> _Given exercise A_
Copy the part of the Perl passage from "I stumbled upon" to "VHDL/Verilog chip design.".

> _Source passage_
It was alarming to read in the recent article The Rise and Fall of Languages in 2012 by Dr. Dobb's editor, Andrew Binstock, that Perl was "continuing its long decline" and was in"an irretrievable tailspin," based on statistics from Google searches. Nothing in the article discussed what was lacking feature-wise in the language that might be behind this decline. While I am not an authority on programming languages, I thought it was only appropriate to reflect on the strengths of Perl that I've relied on during my 14-year affair with the language.

My History with Perl

I stumbled upon Perl back in 1999. I was an FPGA Logic Designer at Lucent Technologies proficient and programming in C, C++, and VHDL. Web Programming seemed like an exciting world and Perl was advertised as the "duct tape" that glued the World Wide Web together. After a one-day workshop at Lucent, I quickly realized that Perl was a godsend to hardware developers. It combined the power of C and AWK making it a great language for developing hardware automation tools. As a logic designer, Perl augmented my abilities by providing me with a powerful language that was easier to create tools with. I created tools for "stitching modules" for chip design and testing, and designing two-pass assembly languages customized for test benching VHDL/Verilog chip design.

> _Record excerpts_
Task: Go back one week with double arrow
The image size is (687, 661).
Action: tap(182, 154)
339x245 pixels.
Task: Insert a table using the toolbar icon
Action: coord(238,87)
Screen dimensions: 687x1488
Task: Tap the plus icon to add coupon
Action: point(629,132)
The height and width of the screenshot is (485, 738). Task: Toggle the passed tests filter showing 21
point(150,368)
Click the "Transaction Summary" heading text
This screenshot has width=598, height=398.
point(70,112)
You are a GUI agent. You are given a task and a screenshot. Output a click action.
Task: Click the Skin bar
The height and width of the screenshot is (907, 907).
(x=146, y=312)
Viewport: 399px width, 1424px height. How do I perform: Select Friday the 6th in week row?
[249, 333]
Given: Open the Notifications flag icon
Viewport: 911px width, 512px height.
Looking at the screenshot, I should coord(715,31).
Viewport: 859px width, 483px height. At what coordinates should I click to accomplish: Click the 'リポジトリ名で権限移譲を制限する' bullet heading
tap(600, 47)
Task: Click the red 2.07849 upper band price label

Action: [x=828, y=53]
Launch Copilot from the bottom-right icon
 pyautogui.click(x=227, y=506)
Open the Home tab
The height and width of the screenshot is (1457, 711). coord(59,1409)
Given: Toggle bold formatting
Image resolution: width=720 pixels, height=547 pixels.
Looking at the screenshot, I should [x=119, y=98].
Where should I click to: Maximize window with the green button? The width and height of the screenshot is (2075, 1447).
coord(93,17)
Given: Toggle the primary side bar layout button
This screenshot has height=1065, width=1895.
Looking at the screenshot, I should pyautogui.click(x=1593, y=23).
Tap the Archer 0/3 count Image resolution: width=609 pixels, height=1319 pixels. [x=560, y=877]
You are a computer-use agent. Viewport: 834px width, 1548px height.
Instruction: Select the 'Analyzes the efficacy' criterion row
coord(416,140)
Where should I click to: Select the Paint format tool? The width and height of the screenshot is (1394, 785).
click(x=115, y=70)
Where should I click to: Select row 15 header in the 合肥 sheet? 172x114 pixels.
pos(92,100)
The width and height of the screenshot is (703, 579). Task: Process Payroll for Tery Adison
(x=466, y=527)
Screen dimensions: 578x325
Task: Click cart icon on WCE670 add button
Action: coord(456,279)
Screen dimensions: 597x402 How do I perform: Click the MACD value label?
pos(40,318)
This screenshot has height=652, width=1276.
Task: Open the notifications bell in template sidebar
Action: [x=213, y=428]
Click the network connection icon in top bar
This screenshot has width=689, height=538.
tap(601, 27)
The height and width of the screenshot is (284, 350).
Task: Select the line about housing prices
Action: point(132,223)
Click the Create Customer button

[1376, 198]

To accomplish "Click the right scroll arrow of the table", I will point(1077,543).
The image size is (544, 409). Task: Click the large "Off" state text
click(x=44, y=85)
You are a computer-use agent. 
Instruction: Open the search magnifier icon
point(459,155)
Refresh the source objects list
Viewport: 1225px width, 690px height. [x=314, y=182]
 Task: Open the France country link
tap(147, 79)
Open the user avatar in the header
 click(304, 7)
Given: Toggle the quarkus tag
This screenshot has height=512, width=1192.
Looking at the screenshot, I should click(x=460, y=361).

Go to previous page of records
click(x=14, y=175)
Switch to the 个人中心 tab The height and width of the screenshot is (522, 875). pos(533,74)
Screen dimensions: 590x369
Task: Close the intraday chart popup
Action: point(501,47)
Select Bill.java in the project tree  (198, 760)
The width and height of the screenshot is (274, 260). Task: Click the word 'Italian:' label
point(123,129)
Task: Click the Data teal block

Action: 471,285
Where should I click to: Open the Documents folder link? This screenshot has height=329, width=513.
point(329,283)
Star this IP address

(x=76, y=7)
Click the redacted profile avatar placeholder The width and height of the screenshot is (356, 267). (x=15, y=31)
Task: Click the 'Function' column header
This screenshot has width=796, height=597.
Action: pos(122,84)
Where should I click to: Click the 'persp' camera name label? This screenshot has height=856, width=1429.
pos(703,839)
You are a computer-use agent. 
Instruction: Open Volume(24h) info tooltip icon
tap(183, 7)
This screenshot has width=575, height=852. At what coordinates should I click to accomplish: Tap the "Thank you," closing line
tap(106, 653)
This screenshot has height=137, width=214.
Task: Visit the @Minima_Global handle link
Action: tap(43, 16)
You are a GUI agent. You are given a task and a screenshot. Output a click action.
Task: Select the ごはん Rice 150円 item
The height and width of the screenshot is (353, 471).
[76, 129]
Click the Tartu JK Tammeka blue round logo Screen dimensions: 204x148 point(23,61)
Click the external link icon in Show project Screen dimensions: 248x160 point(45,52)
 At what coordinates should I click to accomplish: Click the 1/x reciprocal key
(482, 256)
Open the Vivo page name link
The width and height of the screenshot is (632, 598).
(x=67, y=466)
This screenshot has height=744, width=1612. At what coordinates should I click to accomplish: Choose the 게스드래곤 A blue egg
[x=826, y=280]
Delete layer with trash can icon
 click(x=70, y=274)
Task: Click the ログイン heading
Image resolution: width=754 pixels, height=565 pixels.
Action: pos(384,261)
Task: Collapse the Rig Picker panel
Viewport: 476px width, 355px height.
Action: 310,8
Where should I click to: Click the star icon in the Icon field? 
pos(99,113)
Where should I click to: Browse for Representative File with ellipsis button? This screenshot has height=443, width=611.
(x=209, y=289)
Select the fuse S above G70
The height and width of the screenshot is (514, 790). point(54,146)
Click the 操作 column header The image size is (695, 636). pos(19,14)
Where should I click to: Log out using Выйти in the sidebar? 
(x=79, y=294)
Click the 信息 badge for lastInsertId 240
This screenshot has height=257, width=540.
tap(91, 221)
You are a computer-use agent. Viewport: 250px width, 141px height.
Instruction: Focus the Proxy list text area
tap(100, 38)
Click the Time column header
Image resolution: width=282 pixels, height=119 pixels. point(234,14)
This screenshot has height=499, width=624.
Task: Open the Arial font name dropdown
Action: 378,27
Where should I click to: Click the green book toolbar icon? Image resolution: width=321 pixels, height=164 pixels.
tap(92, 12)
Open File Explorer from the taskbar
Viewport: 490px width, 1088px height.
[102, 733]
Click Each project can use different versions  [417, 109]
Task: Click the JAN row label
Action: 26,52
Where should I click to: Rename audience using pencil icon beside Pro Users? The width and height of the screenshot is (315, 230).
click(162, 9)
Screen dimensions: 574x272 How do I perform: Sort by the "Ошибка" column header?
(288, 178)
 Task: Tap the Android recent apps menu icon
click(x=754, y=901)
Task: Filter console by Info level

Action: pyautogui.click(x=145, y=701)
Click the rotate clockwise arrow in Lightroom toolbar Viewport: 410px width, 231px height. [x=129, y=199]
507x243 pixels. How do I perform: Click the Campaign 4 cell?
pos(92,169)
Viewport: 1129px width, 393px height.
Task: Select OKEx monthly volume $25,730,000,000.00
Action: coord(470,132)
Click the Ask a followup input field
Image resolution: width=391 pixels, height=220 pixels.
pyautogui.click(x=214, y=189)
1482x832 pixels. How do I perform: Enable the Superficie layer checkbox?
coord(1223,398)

> _Given exercise B_
Please repeat the lines of the listing from the line with "Where should I click to: Select row" to the line with "click(x=14, y=175)", both included, and nothing else.

> _Answer A_
I stumbled upon Perl back in 1999. I was an FPGA Logic Designer at Lucent Technologies proficient and programming in C, C++, and VHDL. Web Programming seemed like an exciting world and Perl was advertised as the "duct tape" that glued the World Wide Web together. After a one-day workshop at Lucent, I quickly realized that Perl was a godsend to hardware developers. It combined the power of C and AWK making it a great language for developing hardware automation tools. As a logic designer, Perl augmented my abilities by providing me with a powerful language that was easier to create tools with. I created tools for "stitching modules" for chip design and testing, and designing two-pass assembly languages customized for test benching VHDL/Verilog chip design.

> _Answer B_
Where should I click to: Select row 15 header in the 合肥 sheet? 172x114 pixels.
pos(92,100)
The width and height of the screenshot is (703, 579). Task: Process Payroll for Tery Adison
(x=466, y=527)
Screen dimensions: 578x325
Task: Click cart icon on WCE670 add button
Action: coord(456,279)
Screen dimensions: 597x402 How do I perform: Click the MACD value label?
pos(40,318)
This screenshot has height=652, width=1276.
Task: Open the notifications bell in template sidebar
Action: [x=213, y=428]
Click the network connection icon in top bar
This screenshot has width=689, height=538.
tap(601, 27)
The height and width of the screenshot is (284, 350).
Task: Select the line about housing prices
Action: point(132,223)
Click the Create Customer button

[1376, 198]

To accomplish "Click the right scroll arrow of the table", I will point(1077,543).
The image size is (544, 409). Task: Click the large "Off" state text
click(x=44, y=85)
You are a computer-use agent. 
Instruction: Open the search magnifier icon
point(459,155)
Refresh the source objects list
Viewport: 1225px width, 690px height. [x=314, y=182]
 Task: Open the France country link
tap(147, 79)
Open the user avatar in the header
 click(304, 7)
Given: Toggle the quarkus tag
This screenshot has height=512, width=1192.
Looking at the screenshot, I should click(x=460, y=361).

Go to previous page of records
click(x=14, y=175)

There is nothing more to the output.